## ABOUT THIS EXERCISE
An exact copy of all the data is the expected answer.

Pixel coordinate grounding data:
--------------------------------------------------

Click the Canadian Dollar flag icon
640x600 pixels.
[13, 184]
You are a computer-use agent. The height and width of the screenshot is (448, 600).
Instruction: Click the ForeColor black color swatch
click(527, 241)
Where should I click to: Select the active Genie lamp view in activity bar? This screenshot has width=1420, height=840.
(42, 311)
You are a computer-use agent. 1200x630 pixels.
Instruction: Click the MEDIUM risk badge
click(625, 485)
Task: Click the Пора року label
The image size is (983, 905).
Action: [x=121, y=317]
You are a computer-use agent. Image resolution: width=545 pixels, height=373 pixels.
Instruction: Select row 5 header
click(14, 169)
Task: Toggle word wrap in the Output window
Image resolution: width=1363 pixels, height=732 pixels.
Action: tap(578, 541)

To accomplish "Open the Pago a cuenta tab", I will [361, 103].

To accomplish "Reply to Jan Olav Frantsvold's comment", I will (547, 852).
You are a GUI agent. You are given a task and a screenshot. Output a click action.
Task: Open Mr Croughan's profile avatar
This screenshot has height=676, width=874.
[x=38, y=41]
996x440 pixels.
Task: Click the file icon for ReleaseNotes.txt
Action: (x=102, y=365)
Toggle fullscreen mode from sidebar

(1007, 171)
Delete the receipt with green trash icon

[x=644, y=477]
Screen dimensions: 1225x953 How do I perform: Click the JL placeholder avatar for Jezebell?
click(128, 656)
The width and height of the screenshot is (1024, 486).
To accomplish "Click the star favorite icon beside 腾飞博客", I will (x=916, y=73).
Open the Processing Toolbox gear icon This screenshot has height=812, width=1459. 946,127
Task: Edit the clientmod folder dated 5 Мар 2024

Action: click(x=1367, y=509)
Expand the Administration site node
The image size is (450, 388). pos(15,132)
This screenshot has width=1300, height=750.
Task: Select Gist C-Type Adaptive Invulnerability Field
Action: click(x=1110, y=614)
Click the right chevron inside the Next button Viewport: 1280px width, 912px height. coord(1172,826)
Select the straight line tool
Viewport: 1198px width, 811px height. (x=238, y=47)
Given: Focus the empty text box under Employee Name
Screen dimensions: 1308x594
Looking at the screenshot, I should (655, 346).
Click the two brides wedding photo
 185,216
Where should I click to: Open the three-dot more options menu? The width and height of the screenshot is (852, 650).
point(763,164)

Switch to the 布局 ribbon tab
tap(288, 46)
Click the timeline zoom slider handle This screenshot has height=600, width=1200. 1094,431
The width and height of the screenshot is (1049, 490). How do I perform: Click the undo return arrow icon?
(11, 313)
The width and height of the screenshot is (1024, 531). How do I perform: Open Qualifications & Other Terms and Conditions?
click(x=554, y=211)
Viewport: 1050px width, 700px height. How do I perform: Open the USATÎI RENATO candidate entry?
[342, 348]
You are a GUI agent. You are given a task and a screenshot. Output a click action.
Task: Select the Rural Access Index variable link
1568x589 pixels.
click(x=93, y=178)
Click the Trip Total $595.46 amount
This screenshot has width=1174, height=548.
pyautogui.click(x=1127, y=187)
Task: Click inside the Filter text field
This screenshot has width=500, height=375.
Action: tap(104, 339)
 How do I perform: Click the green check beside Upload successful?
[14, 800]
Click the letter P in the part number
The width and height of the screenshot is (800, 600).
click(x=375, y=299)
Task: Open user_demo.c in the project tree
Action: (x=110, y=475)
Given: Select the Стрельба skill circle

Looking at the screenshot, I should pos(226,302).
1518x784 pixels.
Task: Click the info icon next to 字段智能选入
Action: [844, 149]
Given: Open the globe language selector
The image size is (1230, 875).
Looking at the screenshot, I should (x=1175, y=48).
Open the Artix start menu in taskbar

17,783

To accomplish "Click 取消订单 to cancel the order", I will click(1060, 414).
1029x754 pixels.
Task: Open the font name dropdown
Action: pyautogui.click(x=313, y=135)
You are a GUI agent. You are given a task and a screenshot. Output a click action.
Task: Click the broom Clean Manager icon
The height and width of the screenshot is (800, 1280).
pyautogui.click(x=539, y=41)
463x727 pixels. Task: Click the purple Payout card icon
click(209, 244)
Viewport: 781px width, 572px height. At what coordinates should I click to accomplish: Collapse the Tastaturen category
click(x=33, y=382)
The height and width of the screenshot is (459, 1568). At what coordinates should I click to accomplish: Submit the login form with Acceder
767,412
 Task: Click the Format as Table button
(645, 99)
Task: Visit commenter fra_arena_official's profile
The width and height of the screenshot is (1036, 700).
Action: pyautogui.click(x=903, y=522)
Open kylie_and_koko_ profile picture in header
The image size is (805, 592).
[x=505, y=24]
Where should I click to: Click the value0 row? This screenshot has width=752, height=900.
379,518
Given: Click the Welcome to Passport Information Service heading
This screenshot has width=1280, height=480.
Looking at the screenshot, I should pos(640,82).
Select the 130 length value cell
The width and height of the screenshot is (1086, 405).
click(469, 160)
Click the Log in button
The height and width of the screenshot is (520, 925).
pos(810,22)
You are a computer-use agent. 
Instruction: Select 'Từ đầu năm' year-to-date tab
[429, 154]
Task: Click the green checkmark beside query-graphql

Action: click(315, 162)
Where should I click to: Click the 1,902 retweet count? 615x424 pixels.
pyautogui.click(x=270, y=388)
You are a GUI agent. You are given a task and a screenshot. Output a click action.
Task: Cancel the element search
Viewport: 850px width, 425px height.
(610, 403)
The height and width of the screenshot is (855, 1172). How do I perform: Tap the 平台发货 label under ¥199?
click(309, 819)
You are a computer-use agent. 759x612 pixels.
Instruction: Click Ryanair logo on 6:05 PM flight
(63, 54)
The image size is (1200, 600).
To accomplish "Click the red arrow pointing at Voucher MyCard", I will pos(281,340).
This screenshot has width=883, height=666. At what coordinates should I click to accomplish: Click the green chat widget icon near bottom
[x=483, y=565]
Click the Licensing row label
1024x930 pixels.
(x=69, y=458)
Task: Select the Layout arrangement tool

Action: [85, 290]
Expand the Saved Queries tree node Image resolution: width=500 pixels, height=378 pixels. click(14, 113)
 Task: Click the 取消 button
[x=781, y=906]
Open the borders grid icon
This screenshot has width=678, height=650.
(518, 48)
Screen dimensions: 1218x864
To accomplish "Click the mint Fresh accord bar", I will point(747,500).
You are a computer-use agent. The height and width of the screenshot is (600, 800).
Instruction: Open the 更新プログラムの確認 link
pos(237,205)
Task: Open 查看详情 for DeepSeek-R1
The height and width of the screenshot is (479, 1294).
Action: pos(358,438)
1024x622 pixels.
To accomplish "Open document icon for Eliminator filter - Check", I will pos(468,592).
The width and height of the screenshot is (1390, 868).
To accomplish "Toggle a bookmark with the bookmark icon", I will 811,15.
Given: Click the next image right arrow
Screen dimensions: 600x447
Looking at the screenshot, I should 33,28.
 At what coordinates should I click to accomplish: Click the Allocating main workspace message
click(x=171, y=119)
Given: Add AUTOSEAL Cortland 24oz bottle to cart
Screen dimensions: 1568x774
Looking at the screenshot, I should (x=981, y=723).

--------------------------------------------------

## TASK SOLUTION
Click the Canadian Dollar flag icon
640x600 pixels.
[13, 184]
You are a computer-use agent. The height and width of the screenshot is (448, 600).
Instruction: Click the ForeColor black color swatch
click(527, 241)
Where should I click to: Select the active Genie lamp view in activity bar? This screenshot has width=1420, height=840.
(42, 311)
You are a computer-use agent. 1200x630 pixels.
Instruction: Click the MEDIUM risk badge
click(625, 485)
Task: Click the Пора року label
The image size is (983, 905).
Action: [x=121, y=317]
You are a computer-use agent. Image resolution: width=545 pixels, height=373 pixels.
Instruction: Select row 5 header
click(14, 169)
Task: Toggle word wrap in the Output window
Image resolution: width=1363 pixels, height=732 pixels.
Action: tap(578, 541)

To accomplish "Open the Pago a cuenta tab", I will [361, 103].

To accomplish "Reply to Jan Olav Frantsvold's comment", I will (547, 852).
You are a GUI agent. You are given a task and a screenshot. Output a click action.
Task: Open Mr Croughan's profile avatar
This screenshot has height=676, width=874.
[x=38, y=41]
996x440 pixels.
Task: Click the file icon for ReleaseNotes.txt
Action: (x=102, y=365)
Toggle fullscreen mode from sidebar

(1007, 171)
Delete the receipt with green trash icon

[x=644, y=477]
Screen dimensions: 1225x953 How do I perform: Click the JL placeholder avatar for Jezebell?
click(128, 656)
The width and height of the screenshot is (1024, 486).
To accomplish "Click the star favorite icon beside 腾飞博客", I will (x=916, y=73).
Open the Processing Toolbox gear icon This screenshot has height=812, width=1459. 946,127
Task: Edit the clientmod folder dated 5 Мар 2024

Action: click(x=1367, y=509)
Expand the Administration site node
The image size is (450, 388). pos(15,132)
This screenshot has width=1300, height=750.
Task: Select Gist C-Type Adaptive Invulnerability Field
Action: click(x=1110, y=614)
Click the right chevron inside the Next button Viewport: 1280px width, 912px height. coord(1172,826)
Select the straight line tool
Viewport: 1198px width, 811px height. (x=238, y=47)
Given: Focus the empty text box under Employee Name
Screen dimensions: 1308x594
Looking at the screenshot, I should (655, 346).
Click the two brides wedding photo
 185,216
Where should I click to: Open the three-dot more options menu? The width and height of the screenshot is (852, 650).
point(763,164)

Switch to the 布局 ribbon tab
tap(288, 46)
Click the timeline zoom slider handle This screenshot has height=600, width=1200. 1094,431
The width and height of the screenshot is (1049, 490). How do I perform: Click the undo return arrow icon?
(11, 313)
The width and height of the screenshot is (1024, 531). How do I perform: Open Qualifications & Other Terms and Conditions?
click(x=554, y=211)
Viewport: 1050px width, 700px height. How do I perform: Open the USATÎI RENATO candidate entry?
[342, 348]
You are a GUI agent. You are given a task and a screenshot. Output a click action.
Task: Select the Rural Access Index variable link
1568x589 pixels.
click(x=93, y=178)
Click the Trip Total $595.46 amount
This screenshot has width=1174, height=548.
pyautogui.click(x=1127, y=187)
Task: Click inside the Filter text field
This screenshot has width=500, height=375.
Action: tap(104, 339)
 How do I perform: Click the green check beside Upload successful?
[14, 800]
Click the letter P in the part number
The width and height of the screenshot is (800, 600).
click(x=375, y=299)
Task: Open user_demo.c in the project tree
Action: (x=110, y=475)
Given: Select the Стрельба skill circle

Looking at the screenshot, I should pos(226,302).
1518x784 pixels.
Task: Click the info icon next to 字段智能选入
Action: [844, 149]
Given: Open the globe language selector
The image size is (1230, 875).
Looking at the screenshot, I should (x=1175, y=48).
Open the Artix start menu in taskbar

17,783

To accomplish "Click 取消订单 to cancel the order", I will click(1060, 414).
1029x754 pixels.
Task: Open the font name dropdown
Action: pyautogui.click(x=313, y=135)
You are a GUI agent. You are given a task and a screenshot. Output a click action.
Task: Click the broom Clean Manager icon
The height and width of the screenshot is (800, 1280).
pyautogui.click(x=539, y=41)
463x727 pixels. Task: Click the purple Payout card icon
click(209, 244)
Viewport: 781px width, 572px height. At what coordinates should I click to accomplish: Collapse the Tastaturen category
click(x=33, y=382)
The height and width of the screenshot is (459, 1568). At what coordinates should I click to accomplish: Submit the login form with Acceder
767,412
 Task: Click the Format as Table button
(645, 99)
Task: Visit commenter fra_arena_official's profile
The width and height of the screenshot is (1036, 700).
Action: pyautogui.click(x=903, y=522)
Open kylie_and_koko_ profile picture in header
The image size is (805, 592).
[x=505, y=24]
Where should I click to: Click the value0 row? This screenshot has width=752, height=900.
379,518
Given: Click the Welcome to Passport Information Service heading
This screenshot has width=1280, height=480.
Looking at the screenshot, I should pos(640,82).
Select the 130 length value cell
The width and height of the screenshot is (1086, 405).
click(469, 160)
Click the Log in button
The height and width of the screenshot is (520, 925).
pos(810,22)
You are a computer-use agent. 
Instruction: Select 'Từ đầu năm' year-to-date tab
[429, 154]
Task: Click the green checkmark beside query-graphql

Action: click(315, 162)
Where should I click to: Click the 1,902 retweet count? 615x424 pixels.
pyautogui.click(x=270, y=388)
You are a GUI agent. You are given a task and a screenshot. Output a click action.
Task: Cancel the element search
Viewport: 850px width, 425px height.
(610, 403)
The height and width of the screenshot is (855, 1172). How do I perform: Tap the 平台发货 label under ¥199?
click(309, 819)
You are a computer-use agent. 759x612 pixels.
Instruction: Click Ryanair logo on 6:05 PM flight
(63, 54)
The image size is (1200, 600).
To accomplish "Click the red arrow pointing at Voucher MyCard", I will pos(281,340).
This screenshot has width=883, height=666. At what coordinates should I click to accomplish: Click the green chat widget icon near bottom
[x=483, y=565]
Click the Licensing row label
1024x930 pixels.
(x=69, y=458)
Task: Select the Layout arrangement tool

Action: [85, 290]
Expand the Saved Queries tree node Image resolution: width=500 pixels, height=378 pixels. click(14, 113)
 Task: Click the 取消 button
[x=781, y=906]
Open the borders grid icon
This screenshot has width=678, height=650.
(518, 48)
Screen dimensions: 1218x864
To accomplish "Click the mint Fresh accord bar", I will point(747,500).
You are a computer-use agent. The height and width of the screenshot is (600, 800).
Instruction: Open the 更新プログラムの確認 link
pos(237,205)
Task: Open 查看详情 for DeepSeek-R1
The height and width of the screenshot is (479, 1294).
Action: pos(358,438)
1024x622 pixels.
To accomplish "Open document icon for Eliminator filter - Check", I will pos(468,592).
The width and height of the screenshot is (1390, 868).
To accomplish "Toggle a bookmark with the bookmark icon", I will 811,15.
Given: Click the next image right arrow
Screen dimensions: 600x447
Looking at the screenshot, I should 33,28.
 At what coordinates should I click to accomplish: Click the Allocating main workspace message
click(x=171, y=119)
Given: Add AUTOSEAL Cortland 24oz bottle to cart
Screen dimensions: 1568x774
Looking at the screenshot, I should (x=981, y=723).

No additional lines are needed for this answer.